My brother thinks we should do 3 hens.
No problem as I will already need to hand feed both eggs from each pair to get the right ratio unless I don't care and fly 2 cocks and 1 hen but I don't think that would be best...
--
We already have several lofts and in one a kit of 44 (I think) tipplers.
My question is should I put this small loft away from my main ones so they have no visual interaction?
-Also should they be flown around my yard and aloud to trap into their loft?
If so would allowing them to fly with my main group be okay or mess things up?
--
I have OGO's I am training as droppers for our tips, do I need one for this mobile kit or should the whistle suffice? 
--

Well that's my plan, I think I covered all I have thought about on it.
Though I know it is easily possible I have not seen any sort of write up on what exactly to do to go about it.
Please let me know what you think or perhaps share how you did things.
Thanks

-Corbin

Edit: My brother thinks we should use parlor rollers or tumblers as training will be easy and fly offs will be none. =]


----------



## Parlor Fan

Sounds like you're on the right track.The thing I do is basically always feed my birds from my portable so they know it very well.
In a nutshell this is how I do it.
I use a pea-less dog training whistle and use it all the time when I feed the birds in the loft.I handle the young some everyday once thier eyes open until they are weaned.I sue the signal of shaking a small plastic coffee can and the whistle.
When they are just about weaned I start calling them and put them thru the portable door until they learn it on their own.
Once they have it I take them out and let them watch my other birds fly on top of the settling cage and when the old birds come down take it off and they all should go in.
Then, I start training the young birds on their own.
I just let them fly a lap or two then more and more as they get stronger. I won't flag them until I know they can handle flying.
Keeping them hungry is your only real control over your birds.
I broke my own rules last weekend and fed them well the night before and flew them early the next morning.Sure, they all flew fine and came down but on their own and basically sat on the truck until they wanted to come in.
Once you get a couple birds doing it they are as good as gold because it get a WHOLE lot easier to train if other birds have a leader.
Hope this helps some.
Mark
One thing, aren't Tipplers a long flying breed or can you control them well with feed?


----------



## AZCorbin

Thanks for the quick response.
So you do not hand raise your free flyers?
Also it sound like you keep them with your other birds?
Doesn't really matter as I would most definitely keep mine in their own loft.
Also sounds like you do let them fly with your other birds around the loft?

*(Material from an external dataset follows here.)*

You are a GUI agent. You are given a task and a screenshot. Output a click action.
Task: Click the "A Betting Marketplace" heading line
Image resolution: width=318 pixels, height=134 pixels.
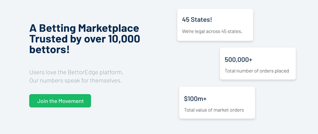tap(84, 28)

And yes tipplers are long flyers, well not in the heat of Phoenix.
I figure with proper training and a feed call and or a dropper this would not be a problem.

-Corbin


----------



## TonyVink

Hey AZCorbin, thanks for the comment.
Looking forward to connecting with you and other fanciers around the world on this forum.

Oh lookie-here, got my self a new avatar.. helps if you know a bit of photo editing. ;-)

Happy flying.


----------



## AZCorbin

Always happy to speak with others about Pigeons.
I don't think the OP is going to be returning to comment as he has not been on since June of 08.
I am wondering what type of Pigeon(s) are you looking to keep/free fly?

Very nice avatar BTW.


----------



## 2y4life

Here's what my portable looks like 



I fly 8 birmingham rollers, 5 young birds (4.5 months) and 3 old birds. They are not of the same family and none of them were bred by me. I got them and then trained them to fly portable. I do not use a dropper and it has not been a problem with me. I've been flying portable since April of this year. 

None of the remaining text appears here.